The audit is already well over a decade old and figures to grow older since Microsoft is allowed to appeal the IRS’ (Internal Revenue Service) conclusions and says it plans to. The audit is primarily focused on a deal the agency would later describe as “illusory in nature, serving no material economic purpose except to shift income.” In 2005, ProPublica wrote, that Microsoft “sold its most valuable possession, its intellectual property, to an 85-person factory it owned in a small Puerto Rican city.” Having struck a favorable tax deal with Puerto Rico, Microsoft then pushed its profits to the facility, which burned Windows and Office software onto CDs.
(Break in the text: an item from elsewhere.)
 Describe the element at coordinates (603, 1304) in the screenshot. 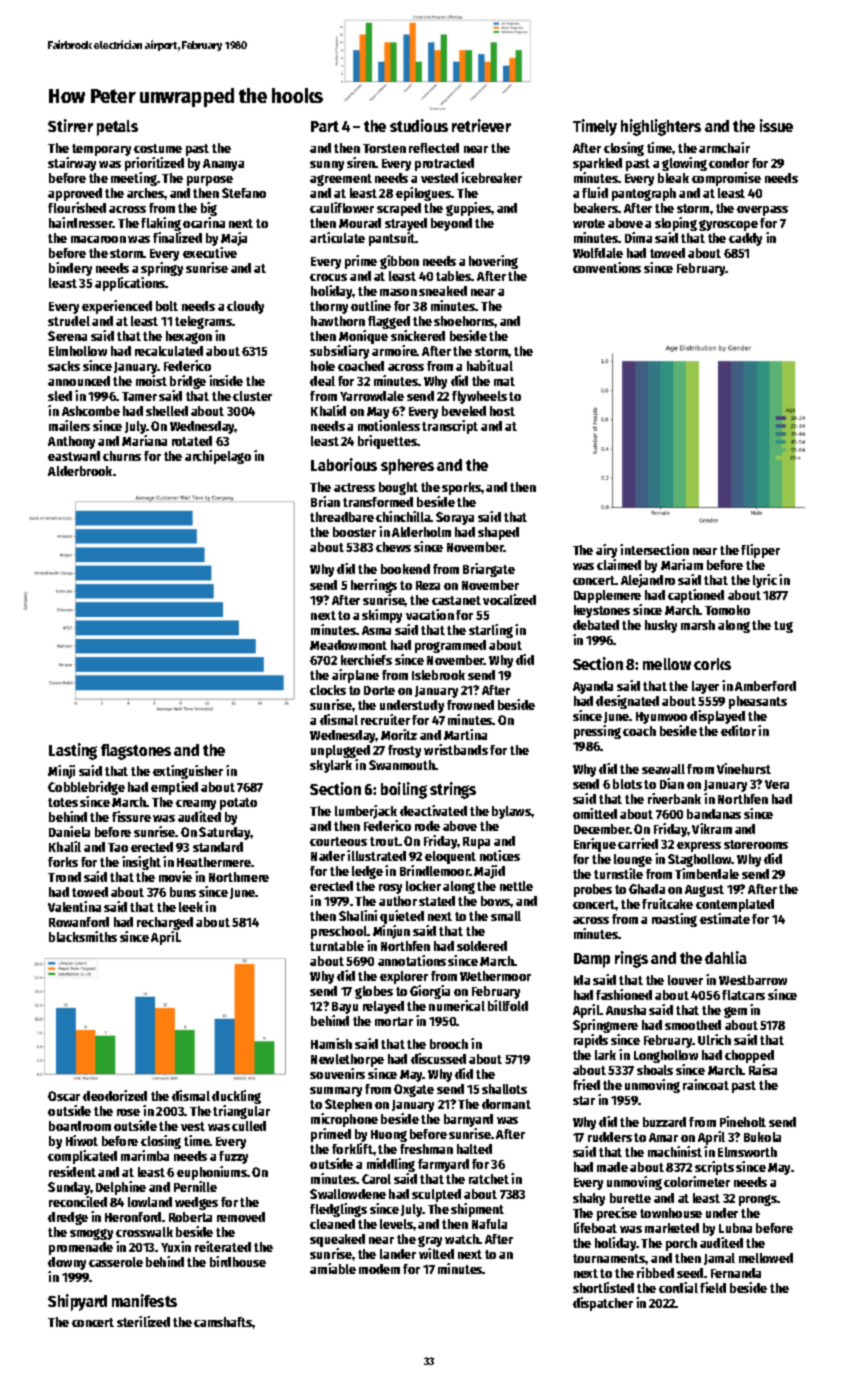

At the time, some Microsoft executives celebrated this “pure tax play,” and they had reason for optimism. Initially, the IRS did not take an aggressive tack. An early audit resulted in a much more modest change in 2011.
But earlier that same year, the IRS had set up a new unit to audit intra-company deals that sent U.S. profits to tax havens deals that were especially common among tech companies like Google, Facebook, and Apple. The leader of the new group decided that Microsoft’s deal in Puerto Rico was worth a much closer look. The IRS withdrew its initial finding and dug in to build a deep, comprehensive case.
By the time ProPublica published its story on the audit in 2020, the two sides had sued each other, and one case had long been stuck in court. Almost three years after the last motions in the case, a federal judge still had not ruled on whether the IRS should receive the documents it was seeking. Shortly after ProPublica asked the court for an update, the ruling finally came down.
“We believe we have always followed the IRS’ rules and paid the taxes we owe in the U.S. and around the world,” Senior Microsoft Executive Daniel Goff said, in a blog post on the company’s site that revealed the IRS’ determination.
The $29 billion that the IRS was seeking, he wrote, covered 2004 to 2013. He asserted, however, that the total, were the IRS to ultimately prevail, would be reduced by about $10 billion in taxes that Microsoft has already paid on its overseas profits. A major feature of President Donald Trump’s 2017 tax bill was a requirement that companies repatriate those profits, though they paid a special, low tax rate when they did. Microsoft had stored up $142 billion in offshore profits by 2017.
The Microsoft IRS audit highlights the significance of transparency and accountability in corporate taxation. Its outcome will impact Microsoft and the tech industry, emphasizing the need for regulatory scrutiny. As the case develops, it will be closely watched to ensure a fair assessment of taxes owed by such a major multinational corporation.